Willison moved to Craig with her husband after he retired from military service. She started at the Craig Village Inn on Oct. 9, 1979.

Her first job was washing dishes and she was promoted to food preparation, or "the line."

"Nic taught me a lot when I was on the line," she said. "He is a good man who knows a lot."

Willison soon found her specialty.

"I like making everything, but I'm better at the pies," she said.

She then got up and went to look at the pie rack.

"I didn't make those pies," she said. "They are the all the same kinds, but I can tell it's not mine."

Nicolletto said he had heard many regional supervisors say that Willison made the best pies in the company.

Willison said there was no secret to making them; she simply takes care to make sure each one is special.

She still works four days a week.

"It has its good and bad days," she said. "It doesn't pay a lot, but it is a lot of fun. Too many people want to make big money and don't have fun. This town isn't a lot about big money."

The interview was during Kunkle's shift. She answered questions while a meal was being prepared for one of her tables.

"It's not often that I'm sitting on the job," she said. "Don't tell my boss."

Kunkle started on Sept. 26, 1979.

She joined the Village Inn staff when a relative told her about the job.

"I guess it sounded like a good idea at the time," she said.

Twenty-five years later, she cherishes the special customers whom she has waited on.

"The regulars are like extended family," she said. "They are why I've been able to stay here for 25 years."

Of all the meals she has brought to people, Kunkle said chicken fried steak and eggs or biscuits and gravy were probably the most popular.

She said the busiest she ever saw the restaurant was when Craig hosted the Silver Bullet races. It was a dune buggy race, and its customers brought $5,000 worth of business in eight ours to the restaurant.

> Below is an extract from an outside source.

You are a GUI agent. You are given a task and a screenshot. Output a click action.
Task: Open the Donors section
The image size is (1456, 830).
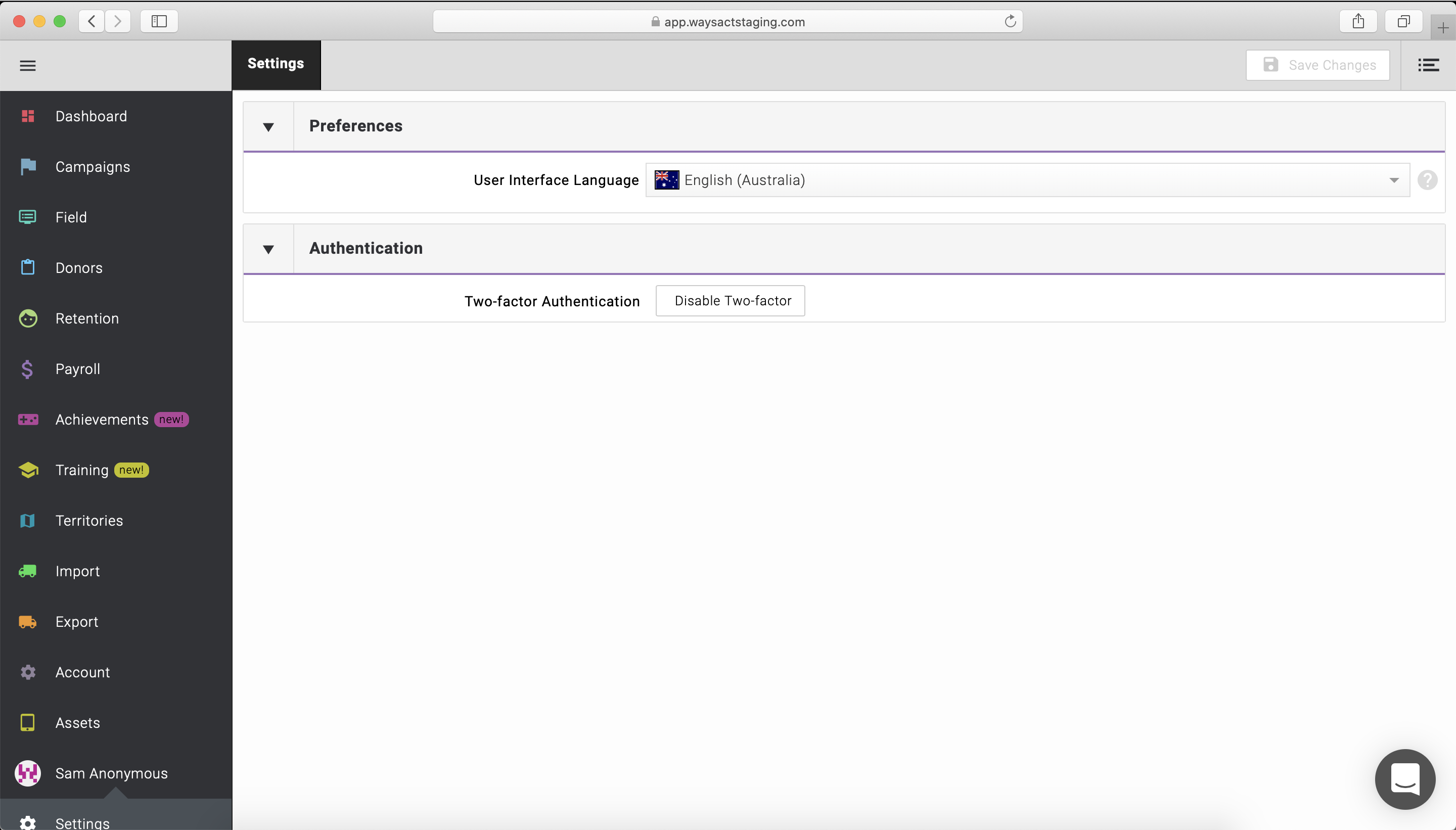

Before she could answer any more questions, the food was ready and Kunkle cut the interview short.

The restaurant closed last Monday for the surprise celebration.

"It was a total surprise to me," Willison said. "My husband and I came by, and it was closed. We drove around for awhile, and then he took me to the pavilion."

Former co-workers and people from the Village Inn headquarters made the trip to Northwest Colorado.

Nicolletto received a watch while the women received earrings, among other things.

The party didn't mark the end of Willison's and Kunkle's careers.

"I'll probably retire one day from here," Willison said.

"Sometime you've go to go spend all the money you earned here," Kunkle added.

During their time working in the shadow of the orange and black Village Inn sign, coffee has gone from 40 cents a cup to $1.29, but some things haven't changed.

"The people stay the same," Kunkle said. "That's why I'm still here."

It's safe to assume the people who keep coming back for chicken fried stake and eggs probably feel the same way about the three golden employees.